Key Laboratory of Entomology and Pest Control Engineering, College of Plant Protection, Southwest University, Chongqing, P. R. China.
Archives of Insect Biochemistry and Physiology (Impact Factor: 1.16). 01/2012; 79(1):31-46. DOI: 10.1002/arch.21003
Source: PubMed

ABSTRACT Two P450 genes encoding CYP6A41 and CYP6EK1 were cloned from the oriental fruit fly using polymerase chain reaction (PCR) and rapid amplification of cDNA ends (RACE) techniques. CYP6A41 and CYP6EK1 contained open reading frames of 1,530 and 1,524 nucleotides that encode 510 and 508 amino acid residues, respectively. The putative proteins shared 44% identity with each other. Phylogenetic analysis showed that CYP6A41 and CYP6EK1 were most closely related to Ceratitis capitata CYP6A10 and CYP6A subfamily. Expression patterns of the two genes in different geographical populations (Yunnan, Hainan, Dongguang, and Guangzhou), developmental stages (eggs, larvae, pupae, and adults), and tissues (midguts, fat bodies, and Malpighian tubules) were analyzed by real-time quantitative PCR (RT-qPCR) methods. The results showed that the expression levels of CYP6EK1 were significantly different among the four populations, but were not different for CYP6A41. Both the expressions of CYP6A41 and CYP6EK1 were development specific and had significantly higher levels in the larval stage.

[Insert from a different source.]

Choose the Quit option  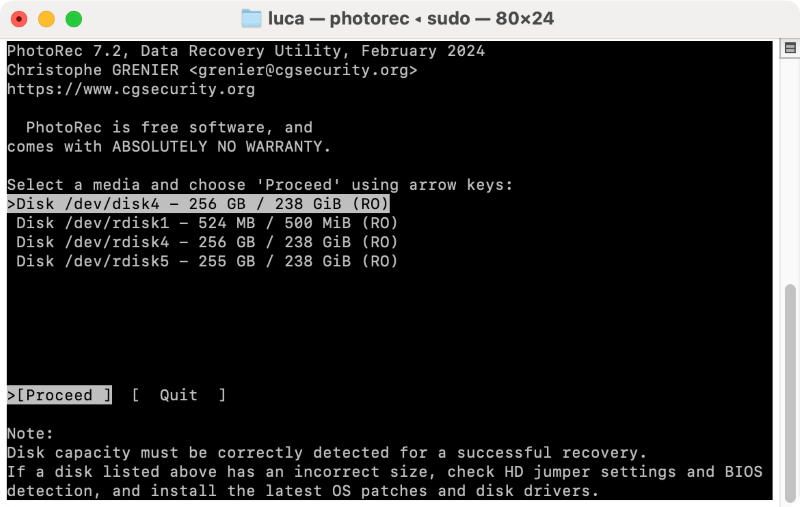[179, 395]
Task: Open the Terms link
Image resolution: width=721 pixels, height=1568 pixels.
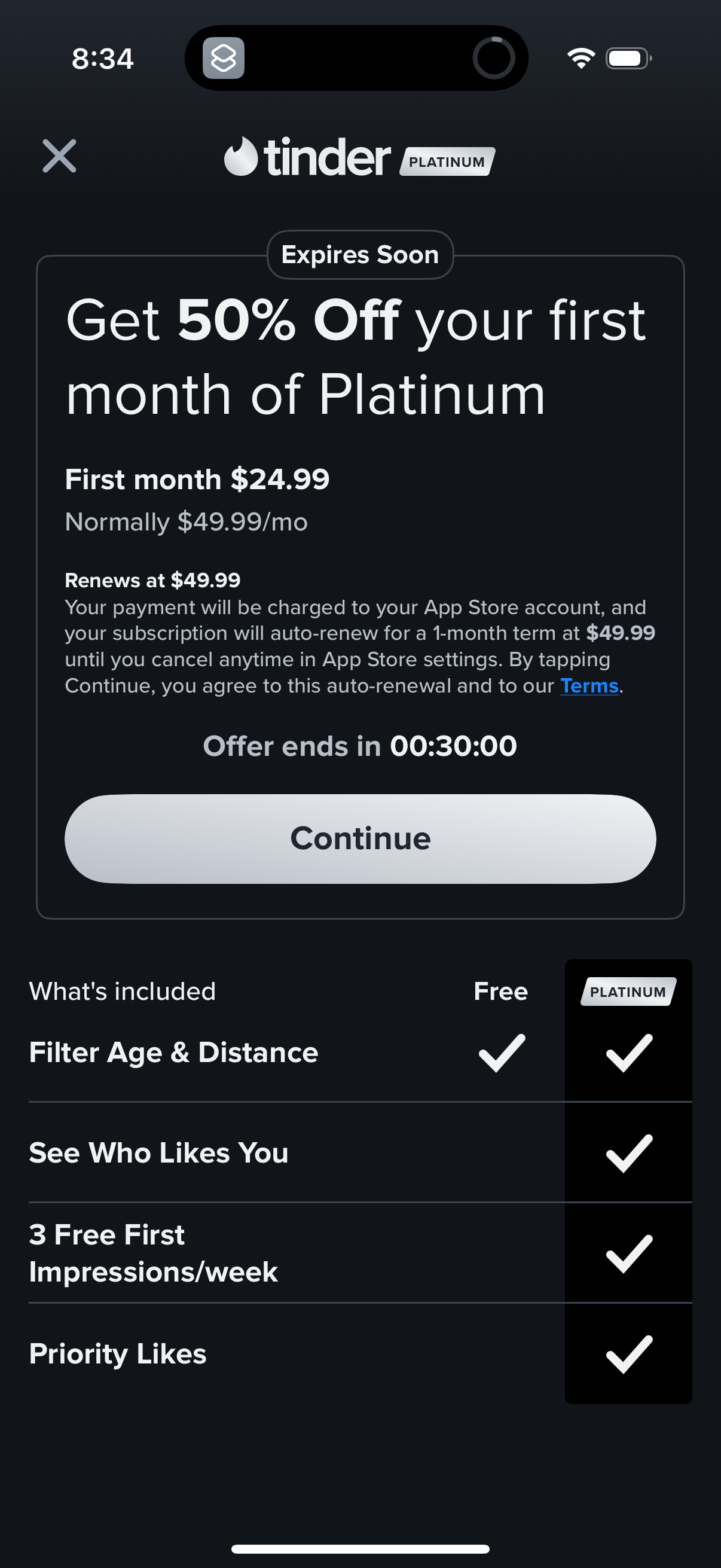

The expression of CYP6A41 did not vary among the midgut, fat body, or Malpighian tubules; however, CYP6EK1 expression was higher in the Malpighian tubules. The results suggest that CYP6A41 and CYP6EK1 might be involved in detoxification of xenobiotic compounds that were harmful to larval flies or development. Moreover, high expression of CYP6EK1 in the Malpighian tubules also implied participation in detoxification.